--- What you need to do ---
Present each line of the entries below that holds the word "Murillo".

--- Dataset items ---
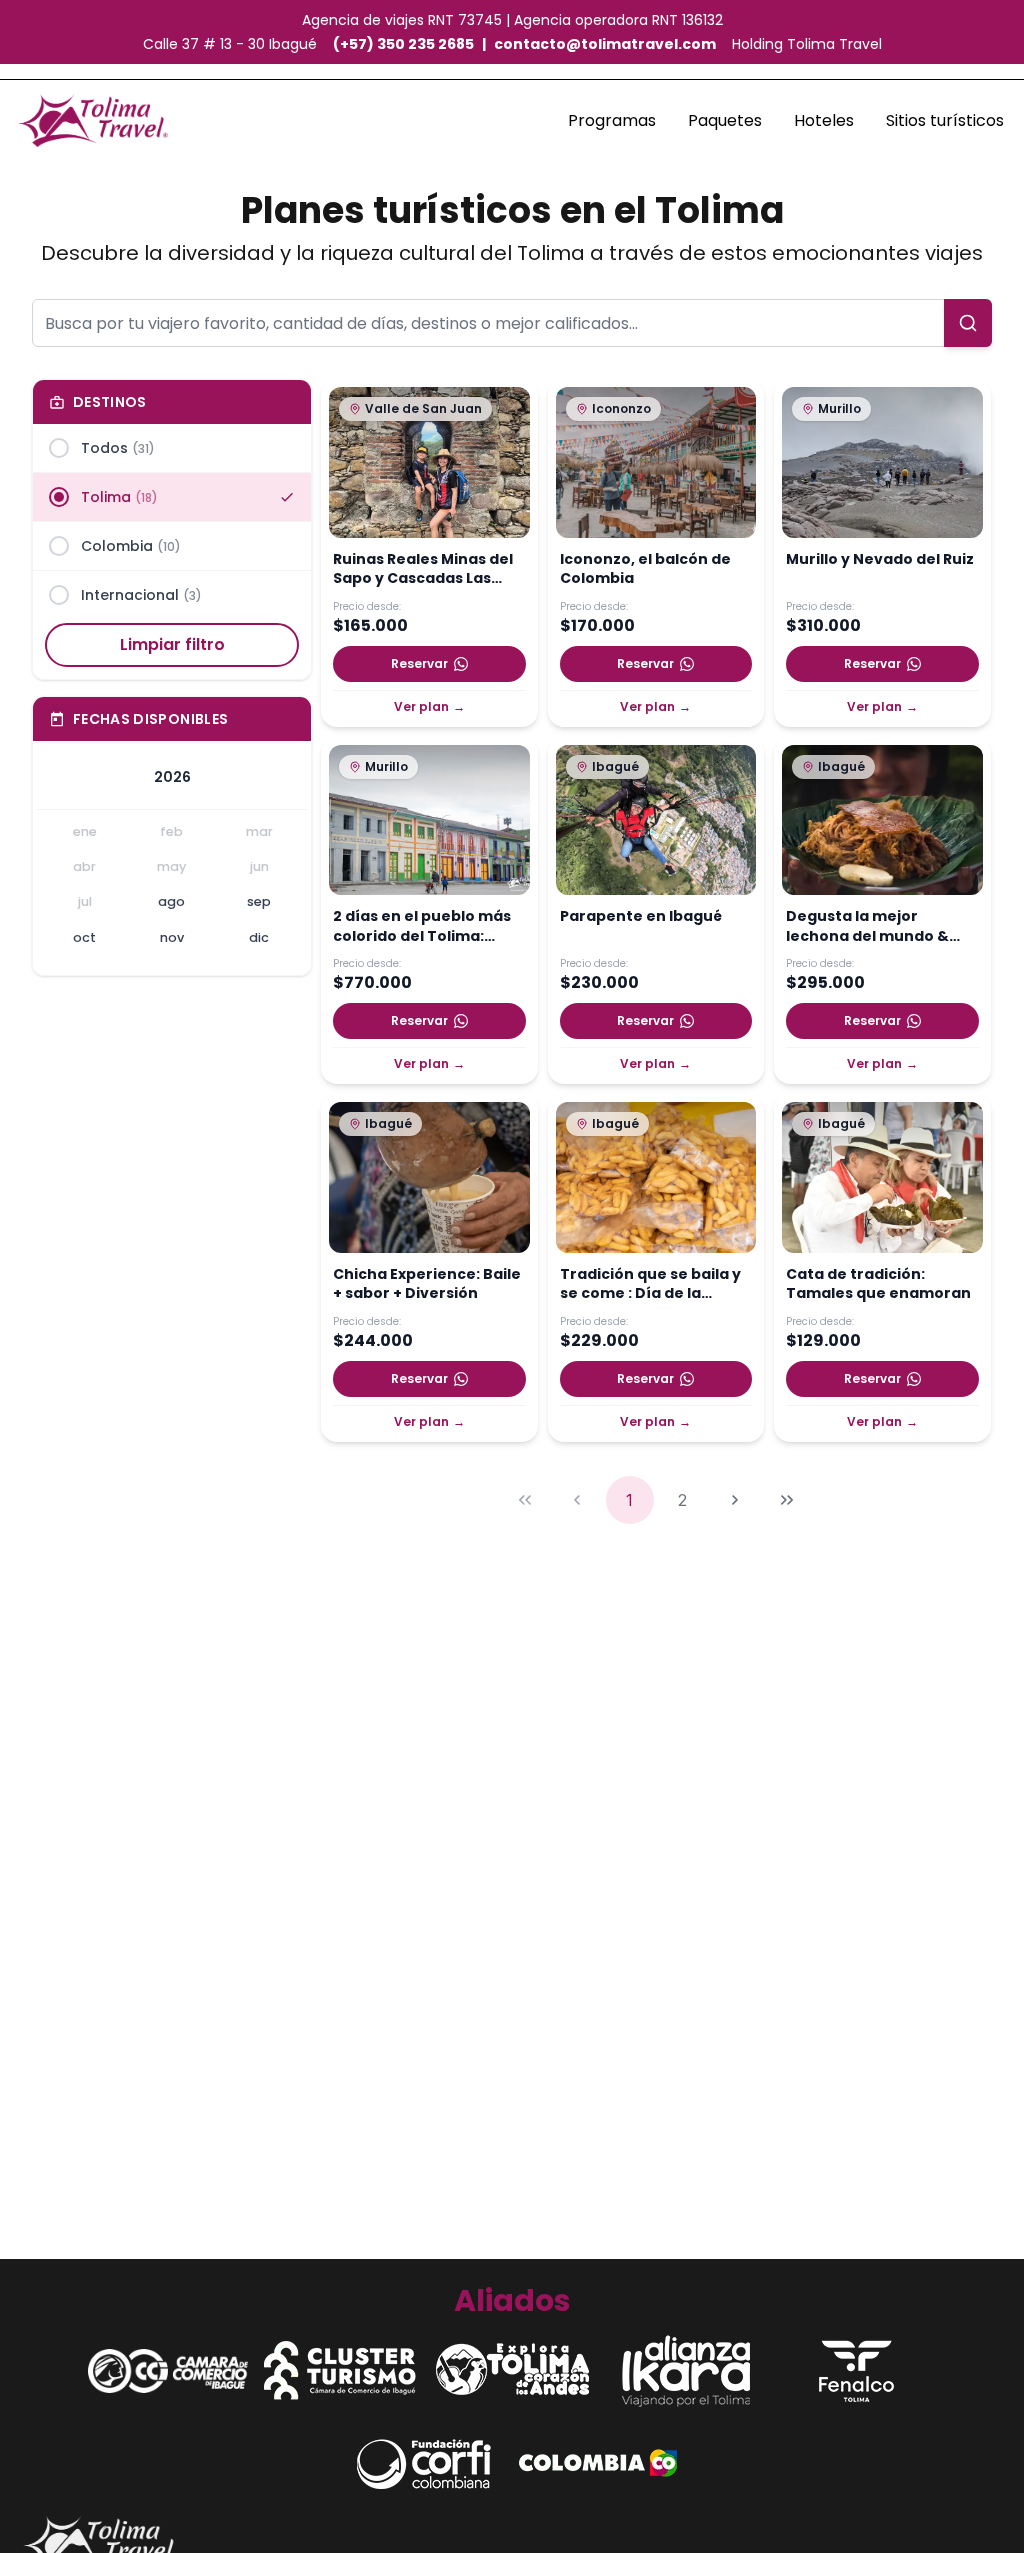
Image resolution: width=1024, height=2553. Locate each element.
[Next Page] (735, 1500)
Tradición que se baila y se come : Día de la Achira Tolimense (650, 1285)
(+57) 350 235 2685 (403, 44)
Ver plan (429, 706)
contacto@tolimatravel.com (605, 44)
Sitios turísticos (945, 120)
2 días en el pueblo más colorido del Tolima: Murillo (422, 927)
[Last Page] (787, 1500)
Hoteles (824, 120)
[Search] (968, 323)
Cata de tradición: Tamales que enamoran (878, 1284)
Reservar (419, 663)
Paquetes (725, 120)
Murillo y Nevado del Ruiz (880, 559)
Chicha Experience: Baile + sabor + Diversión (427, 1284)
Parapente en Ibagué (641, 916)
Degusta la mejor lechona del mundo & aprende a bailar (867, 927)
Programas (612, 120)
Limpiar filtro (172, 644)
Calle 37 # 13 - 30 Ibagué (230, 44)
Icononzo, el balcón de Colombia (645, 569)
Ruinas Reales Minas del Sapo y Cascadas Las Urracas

--- Answer area ---
2 días en el pueblo más colorido del Tolima: Murillo (422, 927)
Murillo y Nevado del Ruiz (880, 559)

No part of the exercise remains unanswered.